Melandri, geboren in Rom, hat sich in Italien zunächst als Autorin von Drehbüchern für Kino- und Fernsehfilme einen Namen gemacht. Mit ihrem ersten Roman "Eva schläft" wurde sie auch einem breiten deutschsprachigen Lesepublikum bekannt. Ihr zweiter Roman "Über Meereshöhe" wurde von der italienischen Kritik als Meisterwerk gefeiert. Ihr drittes Buch "Alle, außer mir" (2018 aus dem Italienischen von Esther Hansen, Wagenbach Verlag) stand zehn Wochen lang auf der "Spiegel"-Bestsellerliste.

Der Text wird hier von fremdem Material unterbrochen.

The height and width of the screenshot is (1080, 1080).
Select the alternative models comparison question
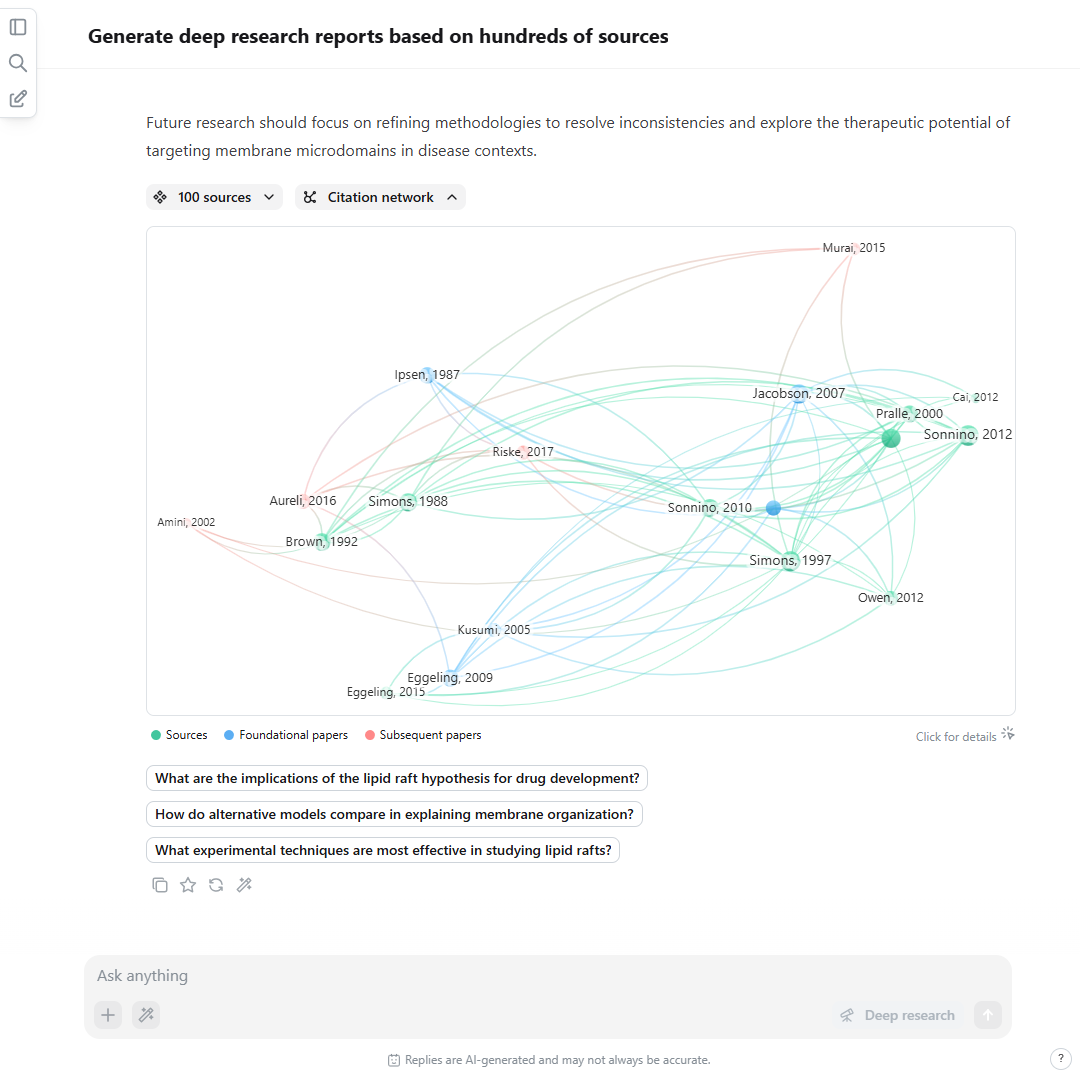click(394, 814)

Benedikt Föger, Präsident des Hauptverbandes des Österreichischen Buchhandels, gratulierte und zeigte sich davon überzeugt, dass sich die Toleranz einer Gesellschaft in ihrer Kultur erweise. Auch Landesrat MartinEichtinger (ÖVP) meinte in seinen Grußworten, Literatur schütze vor Oberflächlichkeit und Intoleranz. Melandris Werk bilde dabei einen "Beitrag für ein kulturelles und essenzielles Miteinander".

Große historische und politische Themen würden in Melandris Romanen als Familiengeschichten beschrieben, erklärte Laudatorin Helena Janeczek, selbst im Vorjahr mit dem Premio Strega ausgezeichnet. Die Familie bilde Grenzland, Konfliktgebiet und Kampfzonen ab. Die Entscheidung darüber, ob wir die Türen offen halten oder zuschlagen wollen, liege stets bei uns, schloss Janeczek.

Die Preisträgerin erklärte in ihrer Dankesrede, das "Mysterium des Lesens" sei - wie auch alle menschlichen Beziehungen - nie zur Gänze verstehbar. Buchhändler bezeichnete sie als "Priester zwischen Buch und Leser" wie bei einer Hochzeit, und Übersetzer sieht Melandri als "magische Helden der Menschheit", denn sie bauen erst die Brücken zwischen den Sprachen. Ihnen widmet Melandri ihre Auszeichnung.

Im folgenden Gespräch mit Katja Gasser (ORF) verglich Melandri auch die Tätigkeit des Schreibens mit dem Vorgang des Übersetzens, der Autor fungiere dabei als eine Art Medium. Als "Schöpfer" von Figuren und Personen eines Romans müsse man tiefe Empathie für alle aufbringen - nicht immer für deren Handlungen, aber für deren "Menschsein". Dummheit, so Melandri, werde über- und auch unterschätzt, sie beruhe jedenfalls auf Unverbundenheit, "ein nackter Zweig ohne Früchte".

Viel Lob hatte Melandri auch für die Europäischen Literaturtage bereit, an denen sie in den vergangenen Tagen teilgenommen hat. Rund 35 internationale Schriftsteller und Literaturexperten hatten sich in Krems zur Begegnung mit einem interessierten Publikum eingefunden. Die 12. Europäischen Literaturtage finden von 19. bis 22. November 2020 - wieder in Krems - statt.